What's your favourite Italian dish to cook at home? Let us know in the comments below…
The experts over at Napolina claimed to Tyla that adding cheese to your meal would be seen as offensive to the chef were you in Italy.
It’s a little like adding extra salt (or ketchup, grr) to your dish in the UK.
However, it seems that most British diners are guilty of eating this staple dish incorrectly.
In a study of 2,000 people, data showed that over 60% of UK eaters are unaware of how to properly prepare and eat pasta.
It’s not just adding copious amounts of parmesan that we’re getting wrong.
Adding a side of garlic bread is also a no-no.
As is putting a slug of oil into your pasta water – despite 62% of us admitting to doing it.
No, it really doesn’t stop your pasta from sticking together.
The oil just sits on the water (because they don’t mix!) and then slops on top of the pasta when you drain it.

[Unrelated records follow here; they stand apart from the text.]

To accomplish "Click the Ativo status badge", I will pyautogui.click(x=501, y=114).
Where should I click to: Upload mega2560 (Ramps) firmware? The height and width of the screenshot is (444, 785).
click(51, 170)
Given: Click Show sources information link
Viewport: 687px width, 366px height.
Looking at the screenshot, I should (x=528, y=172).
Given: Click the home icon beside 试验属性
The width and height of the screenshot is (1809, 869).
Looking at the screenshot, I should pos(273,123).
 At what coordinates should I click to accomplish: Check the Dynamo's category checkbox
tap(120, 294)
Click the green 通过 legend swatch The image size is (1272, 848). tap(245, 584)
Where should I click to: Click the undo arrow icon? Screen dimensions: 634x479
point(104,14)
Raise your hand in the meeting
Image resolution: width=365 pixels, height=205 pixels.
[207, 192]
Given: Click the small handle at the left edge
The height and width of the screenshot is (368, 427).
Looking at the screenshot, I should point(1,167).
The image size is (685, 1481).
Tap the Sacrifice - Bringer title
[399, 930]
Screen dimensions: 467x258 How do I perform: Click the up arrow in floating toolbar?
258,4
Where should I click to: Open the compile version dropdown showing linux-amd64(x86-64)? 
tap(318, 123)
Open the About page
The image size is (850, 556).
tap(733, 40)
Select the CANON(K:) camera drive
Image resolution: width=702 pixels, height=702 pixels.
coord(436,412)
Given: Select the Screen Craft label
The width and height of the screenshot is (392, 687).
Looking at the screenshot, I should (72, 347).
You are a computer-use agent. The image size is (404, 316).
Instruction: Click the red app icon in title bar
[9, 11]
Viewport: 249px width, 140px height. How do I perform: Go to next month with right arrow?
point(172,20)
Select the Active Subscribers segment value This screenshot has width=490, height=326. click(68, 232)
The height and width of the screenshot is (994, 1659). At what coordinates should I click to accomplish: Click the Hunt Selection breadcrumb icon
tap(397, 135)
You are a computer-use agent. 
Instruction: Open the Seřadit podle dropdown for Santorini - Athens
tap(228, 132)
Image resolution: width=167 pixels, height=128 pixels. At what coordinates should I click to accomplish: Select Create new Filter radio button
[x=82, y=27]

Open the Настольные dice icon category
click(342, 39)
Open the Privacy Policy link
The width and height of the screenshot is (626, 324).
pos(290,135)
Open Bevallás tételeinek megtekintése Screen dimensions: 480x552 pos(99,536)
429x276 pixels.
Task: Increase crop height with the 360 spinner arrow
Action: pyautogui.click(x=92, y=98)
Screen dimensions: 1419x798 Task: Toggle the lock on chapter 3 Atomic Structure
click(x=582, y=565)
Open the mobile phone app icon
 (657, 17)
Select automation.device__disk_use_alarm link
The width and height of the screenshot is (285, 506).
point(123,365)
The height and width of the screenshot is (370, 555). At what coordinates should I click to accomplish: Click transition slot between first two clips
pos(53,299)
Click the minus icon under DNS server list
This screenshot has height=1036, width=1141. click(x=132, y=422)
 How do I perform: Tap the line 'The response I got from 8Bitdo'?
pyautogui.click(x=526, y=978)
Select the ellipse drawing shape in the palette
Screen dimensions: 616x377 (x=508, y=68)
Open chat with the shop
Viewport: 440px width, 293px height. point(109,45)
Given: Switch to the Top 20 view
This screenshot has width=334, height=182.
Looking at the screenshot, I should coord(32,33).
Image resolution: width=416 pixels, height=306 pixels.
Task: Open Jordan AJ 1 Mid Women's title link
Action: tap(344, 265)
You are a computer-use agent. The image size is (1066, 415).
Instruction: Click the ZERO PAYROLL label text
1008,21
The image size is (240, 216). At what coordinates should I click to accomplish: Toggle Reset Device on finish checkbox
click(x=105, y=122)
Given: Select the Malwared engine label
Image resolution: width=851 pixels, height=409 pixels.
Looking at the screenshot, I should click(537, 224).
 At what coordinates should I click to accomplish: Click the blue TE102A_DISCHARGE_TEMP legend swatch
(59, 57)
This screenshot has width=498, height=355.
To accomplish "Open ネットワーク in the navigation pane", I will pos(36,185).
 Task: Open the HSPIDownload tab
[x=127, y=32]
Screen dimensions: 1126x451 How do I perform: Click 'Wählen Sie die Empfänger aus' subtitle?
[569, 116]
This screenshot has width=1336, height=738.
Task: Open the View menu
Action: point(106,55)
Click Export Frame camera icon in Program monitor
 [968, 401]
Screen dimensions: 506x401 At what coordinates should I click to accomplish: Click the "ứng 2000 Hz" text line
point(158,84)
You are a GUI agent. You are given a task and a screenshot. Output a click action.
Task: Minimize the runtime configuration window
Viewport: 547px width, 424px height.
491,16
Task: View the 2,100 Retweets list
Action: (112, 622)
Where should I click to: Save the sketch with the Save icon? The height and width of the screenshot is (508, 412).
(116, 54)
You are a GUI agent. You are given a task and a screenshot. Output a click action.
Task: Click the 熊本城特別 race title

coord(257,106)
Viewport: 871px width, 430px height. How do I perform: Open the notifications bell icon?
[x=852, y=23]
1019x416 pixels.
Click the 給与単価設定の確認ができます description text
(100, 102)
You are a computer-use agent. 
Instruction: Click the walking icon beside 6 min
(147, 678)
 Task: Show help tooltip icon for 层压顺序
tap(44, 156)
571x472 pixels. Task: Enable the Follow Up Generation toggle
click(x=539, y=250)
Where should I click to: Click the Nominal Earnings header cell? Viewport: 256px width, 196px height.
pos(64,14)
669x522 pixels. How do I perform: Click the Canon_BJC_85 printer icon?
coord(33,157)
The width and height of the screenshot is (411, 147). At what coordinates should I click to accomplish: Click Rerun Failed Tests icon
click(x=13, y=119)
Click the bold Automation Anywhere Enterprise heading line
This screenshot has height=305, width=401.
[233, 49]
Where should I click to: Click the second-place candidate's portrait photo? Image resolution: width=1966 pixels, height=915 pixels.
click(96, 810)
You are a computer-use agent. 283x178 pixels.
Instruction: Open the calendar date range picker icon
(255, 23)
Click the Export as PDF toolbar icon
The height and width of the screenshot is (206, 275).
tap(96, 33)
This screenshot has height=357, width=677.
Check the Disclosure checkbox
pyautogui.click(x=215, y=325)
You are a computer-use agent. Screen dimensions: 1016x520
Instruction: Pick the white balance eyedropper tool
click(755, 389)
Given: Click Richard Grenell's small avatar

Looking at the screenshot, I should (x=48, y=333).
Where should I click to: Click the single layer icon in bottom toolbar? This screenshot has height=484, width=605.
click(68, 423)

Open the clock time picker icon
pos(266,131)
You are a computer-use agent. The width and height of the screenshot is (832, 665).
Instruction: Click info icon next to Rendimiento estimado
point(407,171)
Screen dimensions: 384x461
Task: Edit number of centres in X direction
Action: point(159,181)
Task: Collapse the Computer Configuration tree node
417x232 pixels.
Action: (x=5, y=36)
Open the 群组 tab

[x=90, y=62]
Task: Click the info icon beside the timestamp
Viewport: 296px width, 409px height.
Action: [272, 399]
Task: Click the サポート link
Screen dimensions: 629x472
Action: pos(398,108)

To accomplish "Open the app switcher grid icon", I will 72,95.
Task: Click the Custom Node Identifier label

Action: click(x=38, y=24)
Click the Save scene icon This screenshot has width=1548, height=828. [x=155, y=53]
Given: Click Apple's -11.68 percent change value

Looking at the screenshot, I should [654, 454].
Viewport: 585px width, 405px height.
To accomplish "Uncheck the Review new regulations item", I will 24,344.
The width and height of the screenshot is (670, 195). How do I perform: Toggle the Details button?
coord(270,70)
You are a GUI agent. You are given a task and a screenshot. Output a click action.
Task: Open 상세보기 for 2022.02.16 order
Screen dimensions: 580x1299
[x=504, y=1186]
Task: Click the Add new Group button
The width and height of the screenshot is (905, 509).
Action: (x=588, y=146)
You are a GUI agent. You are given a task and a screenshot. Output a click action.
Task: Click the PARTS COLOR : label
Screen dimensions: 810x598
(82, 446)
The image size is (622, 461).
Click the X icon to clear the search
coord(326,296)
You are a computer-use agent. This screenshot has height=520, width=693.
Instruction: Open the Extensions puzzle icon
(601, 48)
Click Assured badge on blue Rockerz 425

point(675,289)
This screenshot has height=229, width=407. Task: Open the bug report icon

The study, which was conducted by Napolina, also found out that over a quarter of us add cream to a carbonara (please, don’t).
A traditional carbonara contains egg yolk, Pecorino Romano, Guanciale – not bacon, and pepper.
That’s it, but it seems that 67% of Brits had no idea that carbonara requires you to add a raw egg towards the end.
Come on, people.
We’re not done yet as 40% of Brits overcook their pasta and two fifths cut up their spaghetti before eating it.
Tell me, people who cut spaghetti – how do you twirl?!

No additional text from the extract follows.